══ 提示文

【ギターのセルフメンテナンス】ネックのチェック、調整方法
普段、演奏しているギターを自分でメンテナンスできると、より楽器のことを理解しプレイに挑めます。
あといつでもベストなコンディションを保つことができます。
ここではネックの症状を確認する方法、調整の仕方を紹介していきます。
WARNING:ここで紹介する作業は、お持ちの楽器の状態によって多少のリスクを伴います。
作業を実行するに当たっては自己責任でお願いします。
初めてロッドを調整する方、事故が有っては困る方は作業をご遠慮ください。
ネック調整は、ギターの修理の基本中の基本

「調整」という名の付く修理では必ず最初にチェックするポイントです。
ネックの調整とは弦の張力に対するネックの反発力を適正にすることですが、どういう時に何をおこなうのか説明していきたいと思います。
昔のギターの教本などには「ギター選びのポイント。
ネックが真っすぐな物を選ぼう」なんて書いてありましたが、文面を真に受けると選ぶギターがなくなってしまいます。
実際にはネックはほんのわずか順反りになっているのが正常で、これを文章で表すのは非常に難しいのでザックリと真っすぐと言っているのです。
順反りとはネックが弦の力に負けている状態で、ギターがお辞儀した感じ。
音にはあまり影響が出ない程度のものが多いですが、弦高が高くなるので引きづらくなり、この状態で弾き易い高さに弦高を合わせると音詰まりやビビりが出ます。
これに対して逆反りというのがあり、こちらは威張っちゃってる状態。
指板が弦に近づくように出っ張るのでこれも音が詰まったりビビったりします。
トラスロッド(アジャストロッド)とは?
ネックの反りを適正な状態にするためにネックの内部にはトラスロッドと呼ばれる棒が仕込まれていて大抵ヘッド、もしくはネックエンドにその先端が出ています。
この部分はドライバーやレンチなどで回せるようになっていて、ほとんどのモデルはこれを時計方向に回す(締める)と逆反り方向に、反時計回り(緩める)で順反りになります。
例外的に順反り、逆反り両対応とか動きが逆のロッドも有りますが、最もオーソドックスなのはロッドが順反りの形にたわんだ状態で仕込まれているもの。
締めるとネック内でロッドがピンと突っ張るので、ネックは逆反り方向に動きます。

════

課題 A — ギターのネック調整についての文章から、「昔のギターの教本などには「ギター選びのポイント。」で始まり「ンドにその先端が出ています。」までの部分を一字一句変えずに書き出せ。
課題 B — ギターのネック調整についての文章の続きを、最後の文の次から書け。

══ 記載された行

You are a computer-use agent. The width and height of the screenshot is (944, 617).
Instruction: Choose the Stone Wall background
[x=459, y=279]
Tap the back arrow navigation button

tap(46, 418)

════
══ 記載された行

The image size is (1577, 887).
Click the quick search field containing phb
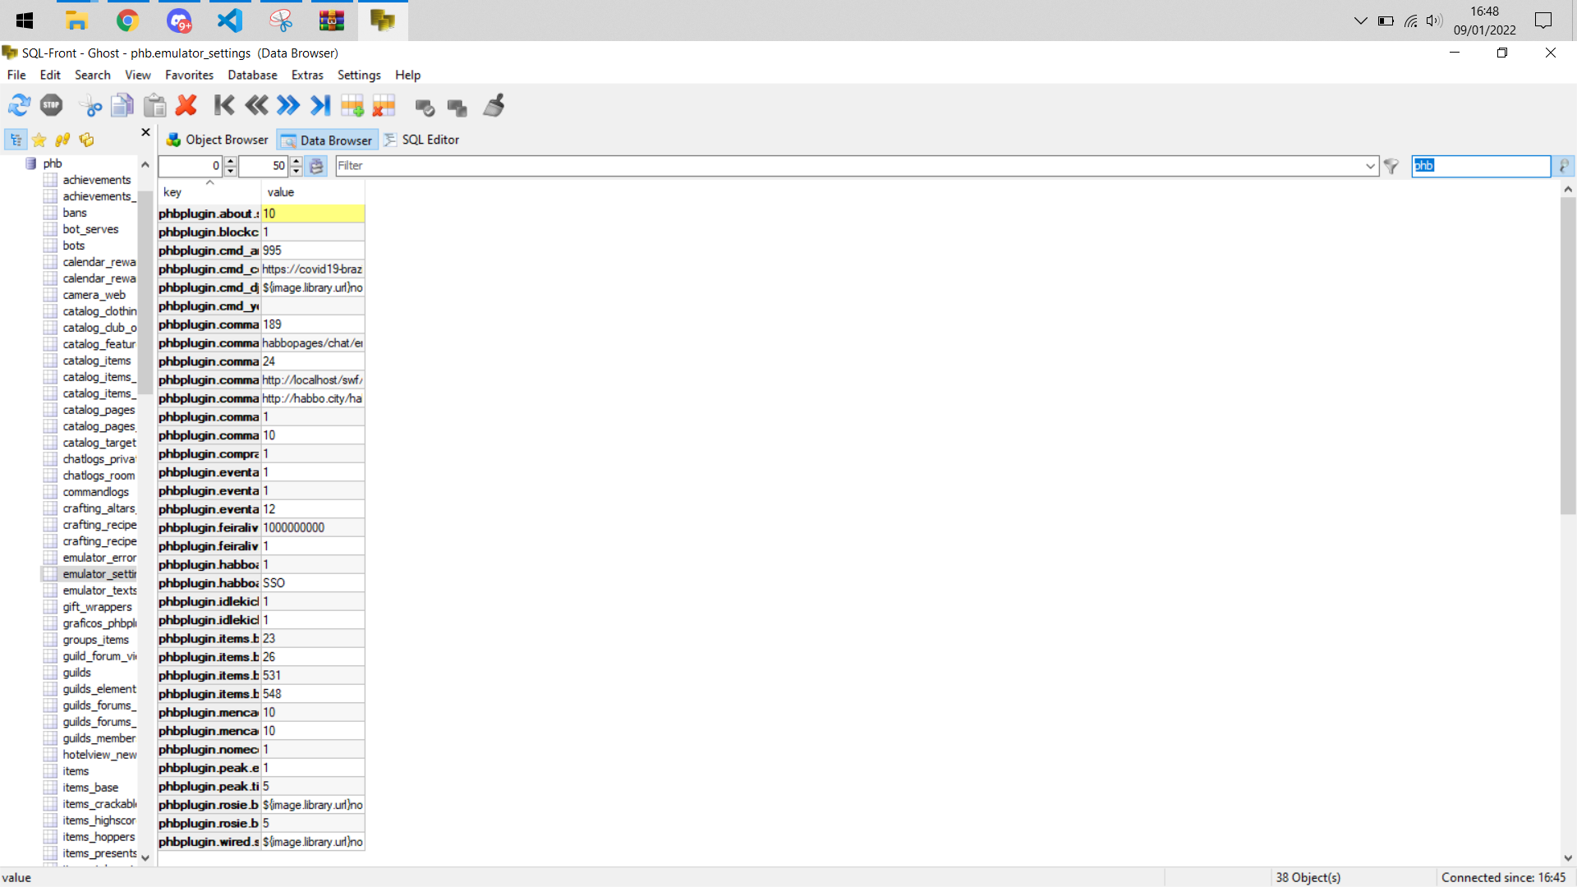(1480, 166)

════
══ 記載された行

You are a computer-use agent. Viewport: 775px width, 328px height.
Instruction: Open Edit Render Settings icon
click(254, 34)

════

期待される出力 A —
昔のギターの教本などには「ギター選びのポイント。
ネックが真っすぐな物を選ぼう」なんて書いてありましたが、文面を真に受けると選ぶギターがなくなってしまいます。
実際にはネックはほんのわずか順反りになっているのが正常で、これを文章で表すのは非常に難しいのでザックリと真っすぐと言っているのです。
順反りとはネックが弦の力に負けている状態で、ギターがお辞儀した感じ。
音にはあまり影響が出ない程度のものが多いですが、弦高が高くなるので引きづらくなり、この状態で弾き易い高さに弦高を合わせると音詰まりやビビりが出ます。
これに対して逆反りというのがあり、こちらは威張っちゃってる状態。
指板が弦に近づくように出っ張るのでこれも音が詰まったりビビったりします。
トラスロッド(アジャストロッド)とは?
ネックの反りを適正な状態にするためにネックの内部にはトラスロッドと呼ばれる棒が仕込まれていて大抵ヘッド、もしくはネックエンドにその先端が出ています。

期待される出力 B —
このタイプは逆反りには対応しておらず、緩めた時は弦の張力で順反りさせます。
このため、ロッドを緩め切っても逆反りが直らない場合はアイロン修整(加熱矯正)か指板修整(フレットを抜いて指板を削って修整する)になります。
使用する工具は機種によって違うので付属品を使用するのが一番ですが、ない場合楽器店やホームセンターでも購入できます。
別頁「必要なツール」も併せてご覧ください。
購入の際は事前にメーカーに使用サイズの確認をしてください。

フェンダータイプはネックエンドに。
ネックを外さないと調整できないのが難点。
ネックを取り付けてチューニングして確認の繰り返しだ。

フェンダータイプを改良して、チューニングしたままアジャストできるようにしたのがこのタイプ。
この形状から’70sのストラトはブレット(弾丸)ヘッドと呼ばれる。

ギブソン系はヘッドのカバーを外すと現れる。
アコースティックギターでもこのタイプはよくある。

ネックエンドにありながら非常に操作しやすいタイプ。
棒を突っ込んで回すのでインチもミリも関係なし。
2〜2.5mm程度の六角レンチをよく使ってます。

マーチンスタイルのアコはサウンドホールの中から。
レンチの長さが足りない場合が多いので、専用を使うか、パイプ状の物を付け足して回す。
僕は輸入ギター用の1/4インチパイプレンチを使ってます。
このレンチ、グリップの所までパイプなので。

オベーションのエリートタイプ(エポレットサウンドホール)も専用レンチが必要。
このほかにも専用レンチを使うギターは結構あってわりと高額のモデルに多い。
ブレーシングやナット付近の強度を考慮した設計故だ。
代表的なギターのロッドのサイズを一覧
同じブランドでもモデルやOEM生産など、工場の違いによって仕様変更などが考えられるので、購入の際はメーカーに問い合わせてサイズを確認してください。
フェンダーUSA
- ネックエンド:マイナスドライバー(大)※プラスでは頭を舐めてしまうモデルもあるので表記を変更しました
- ブレットヘッド:1/8 六角レンチ
フェンダージャパン
- ネックエンド:マイナスドライバー(大)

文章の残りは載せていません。